Mr O'Hagan was working for the Sunday World when he was shot dead by the Loyalist Volunteer Force in Co Armagh.
The PSNI said detectives from the Legacy Investigation Branch arrested a man in the Sheffield area yesterday morning, with support from counter terrorism police and South Yorkshire Police.
Police also searched a property in the Sheffield area as part of the operation.

The Loyalist Volunteer Force was a breakaway faction of the Ulster Volunteer Force based in the mid-Ulster area.
Mr O'Hagan had written extensively about the activities of the organisation and its personalities.
He was the first journalist believed to have been murdered in the line of work in the history of the Troubles.
No-one has been held accountable for his murder.
A number of men were charged with Mr O'Hagan's murder in 2008.
Among them was a Mid-Ulster loyalist who then agreed to give evidence against his co-accused.

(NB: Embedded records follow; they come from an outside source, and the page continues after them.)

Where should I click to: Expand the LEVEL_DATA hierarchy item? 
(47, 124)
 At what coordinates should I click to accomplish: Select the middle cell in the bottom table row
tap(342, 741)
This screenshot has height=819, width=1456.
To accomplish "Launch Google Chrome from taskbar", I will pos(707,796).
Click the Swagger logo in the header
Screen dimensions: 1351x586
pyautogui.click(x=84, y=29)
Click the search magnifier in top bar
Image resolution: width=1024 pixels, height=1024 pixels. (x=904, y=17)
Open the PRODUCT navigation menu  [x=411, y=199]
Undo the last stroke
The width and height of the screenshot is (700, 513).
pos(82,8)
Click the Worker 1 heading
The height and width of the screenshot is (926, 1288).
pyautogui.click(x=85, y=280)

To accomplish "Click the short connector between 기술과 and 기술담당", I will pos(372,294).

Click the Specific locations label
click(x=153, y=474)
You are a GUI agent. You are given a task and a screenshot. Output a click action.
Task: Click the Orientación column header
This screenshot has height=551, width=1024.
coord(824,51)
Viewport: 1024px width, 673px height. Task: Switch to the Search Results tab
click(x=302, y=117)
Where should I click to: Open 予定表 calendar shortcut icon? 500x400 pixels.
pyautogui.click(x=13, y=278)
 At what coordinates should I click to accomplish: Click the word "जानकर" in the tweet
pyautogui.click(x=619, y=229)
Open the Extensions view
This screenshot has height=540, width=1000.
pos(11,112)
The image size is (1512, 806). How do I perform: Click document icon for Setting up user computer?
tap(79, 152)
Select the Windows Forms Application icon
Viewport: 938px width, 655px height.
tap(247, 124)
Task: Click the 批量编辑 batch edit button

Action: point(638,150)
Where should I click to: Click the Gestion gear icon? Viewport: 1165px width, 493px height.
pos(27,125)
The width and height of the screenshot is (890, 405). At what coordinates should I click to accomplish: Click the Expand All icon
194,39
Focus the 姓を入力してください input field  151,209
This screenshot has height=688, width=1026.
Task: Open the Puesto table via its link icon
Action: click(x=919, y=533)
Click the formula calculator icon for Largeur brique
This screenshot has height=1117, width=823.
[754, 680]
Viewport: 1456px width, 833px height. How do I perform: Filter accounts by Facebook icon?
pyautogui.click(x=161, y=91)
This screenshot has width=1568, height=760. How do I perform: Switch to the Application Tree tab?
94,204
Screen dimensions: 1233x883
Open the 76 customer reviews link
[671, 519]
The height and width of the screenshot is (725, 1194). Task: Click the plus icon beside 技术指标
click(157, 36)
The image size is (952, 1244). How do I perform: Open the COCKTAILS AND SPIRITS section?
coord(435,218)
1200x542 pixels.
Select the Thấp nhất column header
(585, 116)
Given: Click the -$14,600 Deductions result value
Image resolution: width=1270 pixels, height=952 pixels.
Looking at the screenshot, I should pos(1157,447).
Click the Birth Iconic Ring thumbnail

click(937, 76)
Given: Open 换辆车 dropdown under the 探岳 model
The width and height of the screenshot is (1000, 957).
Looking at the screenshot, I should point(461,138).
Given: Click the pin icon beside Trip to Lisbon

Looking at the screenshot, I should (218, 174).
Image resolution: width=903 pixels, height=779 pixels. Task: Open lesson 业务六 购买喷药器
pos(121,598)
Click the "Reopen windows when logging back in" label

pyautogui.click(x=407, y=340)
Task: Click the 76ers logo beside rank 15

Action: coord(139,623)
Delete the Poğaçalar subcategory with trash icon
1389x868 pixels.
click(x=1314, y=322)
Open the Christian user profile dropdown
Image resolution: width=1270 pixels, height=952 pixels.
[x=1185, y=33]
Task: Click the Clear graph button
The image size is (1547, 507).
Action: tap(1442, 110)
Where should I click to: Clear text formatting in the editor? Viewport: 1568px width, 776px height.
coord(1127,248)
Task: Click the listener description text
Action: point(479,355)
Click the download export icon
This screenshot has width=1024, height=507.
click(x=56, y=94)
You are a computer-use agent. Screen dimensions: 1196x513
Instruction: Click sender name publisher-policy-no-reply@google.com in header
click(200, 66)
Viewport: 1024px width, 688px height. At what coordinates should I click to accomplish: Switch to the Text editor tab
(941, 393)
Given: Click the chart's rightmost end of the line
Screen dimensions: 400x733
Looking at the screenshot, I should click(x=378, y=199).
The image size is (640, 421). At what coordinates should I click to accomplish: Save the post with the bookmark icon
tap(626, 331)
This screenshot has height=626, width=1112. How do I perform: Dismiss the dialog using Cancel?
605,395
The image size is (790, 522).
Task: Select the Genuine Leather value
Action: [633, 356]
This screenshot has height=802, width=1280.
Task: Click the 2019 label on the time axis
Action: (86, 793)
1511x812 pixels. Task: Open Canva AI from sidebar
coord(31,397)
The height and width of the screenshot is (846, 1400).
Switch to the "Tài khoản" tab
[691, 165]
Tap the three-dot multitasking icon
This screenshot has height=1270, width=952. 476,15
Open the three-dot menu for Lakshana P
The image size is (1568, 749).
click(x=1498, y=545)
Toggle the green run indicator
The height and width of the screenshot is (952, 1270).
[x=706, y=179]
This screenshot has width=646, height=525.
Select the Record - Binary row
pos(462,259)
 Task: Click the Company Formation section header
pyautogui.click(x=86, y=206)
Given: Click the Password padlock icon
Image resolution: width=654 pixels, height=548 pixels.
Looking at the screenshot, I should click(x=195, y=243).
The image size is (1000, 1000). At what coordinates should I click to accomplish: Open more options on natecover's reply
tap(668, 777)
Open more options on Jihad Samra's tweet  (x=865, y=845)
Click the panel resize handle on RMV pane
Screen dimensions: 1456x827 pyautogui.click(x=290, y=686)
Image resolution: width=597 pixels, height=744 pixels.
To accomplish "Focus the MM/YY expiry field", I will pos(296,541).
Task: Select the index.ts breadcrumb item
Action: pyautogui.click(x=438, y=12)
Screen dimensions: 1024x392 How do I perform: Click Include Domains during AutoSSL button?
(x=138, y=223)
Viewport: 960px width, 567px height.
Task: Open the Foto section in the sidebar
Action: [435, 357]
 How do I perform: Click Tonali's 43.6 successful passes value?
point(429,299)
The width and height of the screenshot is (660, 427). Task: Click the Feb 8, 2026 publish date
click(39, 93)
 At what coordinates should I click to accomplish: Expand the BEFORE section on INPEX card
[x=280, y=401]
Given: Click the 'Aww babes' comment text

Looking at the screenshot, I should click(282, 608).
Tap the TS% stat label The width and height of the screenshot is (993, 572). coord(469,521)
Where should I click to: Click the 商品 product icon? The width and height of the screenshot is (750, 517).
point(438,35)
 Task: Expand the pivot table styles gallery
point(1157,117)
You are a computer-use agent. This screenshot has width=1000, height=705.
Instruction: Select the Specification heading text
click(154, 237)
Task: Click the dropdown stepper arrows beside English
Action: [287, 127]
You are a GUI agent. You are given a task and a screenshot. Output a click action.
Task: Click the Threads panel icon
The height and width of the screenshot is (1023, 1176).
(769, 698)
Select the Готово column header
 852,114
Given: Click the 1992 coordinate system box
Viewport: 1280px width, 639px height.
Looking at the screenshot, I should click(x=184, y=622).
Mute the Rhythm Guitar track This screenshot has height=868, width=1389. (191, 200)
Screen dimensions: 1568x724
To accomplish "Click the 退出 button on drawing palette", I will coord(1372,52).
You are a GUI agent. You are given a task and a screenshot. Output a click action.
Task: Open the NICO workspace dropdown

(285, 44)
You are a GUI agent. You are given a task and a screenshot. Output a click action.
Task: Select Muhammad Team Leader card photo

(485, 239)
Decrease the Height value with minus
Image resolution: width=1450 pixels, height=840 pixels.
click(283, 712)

The murder charge was withdrawn and he pleaded guilty to a series of lesser offences which saw him jailed for three years.
But before the murder trial of the other suspects could begin prosecutors in Northern Ireland said they could not rely solely on the informer's uncorroborated evidence.
Charges against the suspects were withdrawn.
Northern Ireland's Police Ombudsman has been investigating the case for some time.
It has been criticised for the time taken to produce a report.
The Office of the Police Ombudsman said today that a final draft report had now been prepared.
It will have to go through an internal review before publication.
The National Union of Journalists has been calling for the report to be published as a priority.